If you haven’t managed to hit your irritation quotient today, consider this: according to the Washington Post, Al Qaeda’s Yemeni affiliate is lecturing us about our infidelity to our own values in connection with the lethal drone operation against Anwar al-Awlaki and Samir Khan:
“Al-Qaeda’s affiliate in Yemen has confirmed the deaths of American-born cleric Anwar al-Awlaki and Samir Khan, the young American propagandist killed alongside him in a U.S. drone strike late last month.

“Al-Qaeda has also criticized the Obama administration for killing U.S. citizens, saying doing so ‘contradicts’ American law.
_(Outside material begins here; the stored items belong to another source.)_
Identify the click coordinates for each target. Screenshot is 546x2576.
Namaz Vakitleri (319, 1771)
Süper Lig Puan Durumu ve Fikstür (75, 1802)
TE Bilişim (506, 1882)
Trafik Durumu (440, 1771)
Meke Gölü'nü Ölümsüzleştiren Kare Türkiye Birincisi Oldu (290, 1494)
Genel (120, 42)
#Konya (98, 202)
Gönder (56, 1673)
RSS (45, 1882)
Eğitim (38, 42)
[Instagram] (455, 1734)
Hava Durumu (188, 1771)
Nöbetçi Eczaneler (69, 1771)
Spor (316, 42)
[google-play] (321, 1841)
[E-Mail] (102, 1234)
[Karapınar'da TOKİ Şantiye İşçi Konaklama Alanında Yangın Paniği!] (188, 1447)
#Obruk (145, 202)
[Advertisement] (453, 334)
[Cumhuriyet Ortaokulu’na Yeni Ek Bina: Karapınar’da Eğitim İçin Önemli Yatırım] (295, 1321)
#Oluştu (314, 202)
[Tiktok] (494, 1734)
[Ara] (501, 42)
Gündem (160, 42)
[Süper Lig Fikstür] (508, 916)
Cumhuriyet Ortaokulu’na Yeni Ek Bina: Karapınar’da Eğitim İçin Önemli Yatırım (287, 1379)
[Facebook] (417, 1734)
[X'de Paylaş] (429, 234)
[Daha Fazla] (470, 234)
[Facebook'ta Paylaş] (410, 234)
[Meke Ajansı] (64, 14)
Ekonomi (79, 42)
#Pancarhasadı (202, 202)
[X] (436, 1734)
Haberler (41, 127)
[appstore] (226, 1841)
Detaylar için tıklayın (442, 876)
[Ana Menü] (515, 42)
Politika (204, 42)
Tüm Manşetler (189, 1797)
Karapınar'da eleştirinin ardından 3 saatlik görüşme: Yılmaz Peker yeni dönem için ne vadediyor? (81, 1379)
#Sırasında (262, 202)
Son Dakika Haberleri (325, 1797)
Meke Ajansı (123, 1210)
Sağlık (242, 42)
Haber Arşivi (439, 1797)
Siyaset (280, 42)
“‘Where are what they keep talking about regarding freedom, justice, human rights and respect of freedoms?!’ the statement says, according to a translation by SITE Intelligence Group, which monitors jihadist Web sites.”
Who knew that Yemeni terrorists were so devoted to human rights and the rule of American law? This, of course, is mostly a matter of our being called a bunch of hypocrites by people who think that they’re more faithful to their own ideals than we are ours. Yet I don’t think it’s only that.

The maddening thing about jihadists is that they enjoy a kind of dual moral citizenship. By virtue of inhabiting what they regard as the one true religion, they think they’re entitled to subordinate our interests, indeed our lives, to their religious vocation. And by virtue of inhabiting a world order in which we’re still the hegemonic power, they think that they're not only entitled to all the protections afforded them by our moral standards, but that they retain the moral standing to invoke our standards in their own behalf.  And in the latter respect, as much as it pains us, we agree with them in principle (even if most of us don't agree about how our moral and legal standards apply to this case in particular).

The asymmetry in "asymmetrical warfare" is not only strategic, it's moral.

3 comments:

Anonymous said...

Maybe they have a point.

Stan said...

Even if they have the point, they've forfeited the right to make it.

Anonymous said...

Fair point from Stan. But terrorists get to do whatever they want to further their terror mission. Civilized nations don't get a free pass.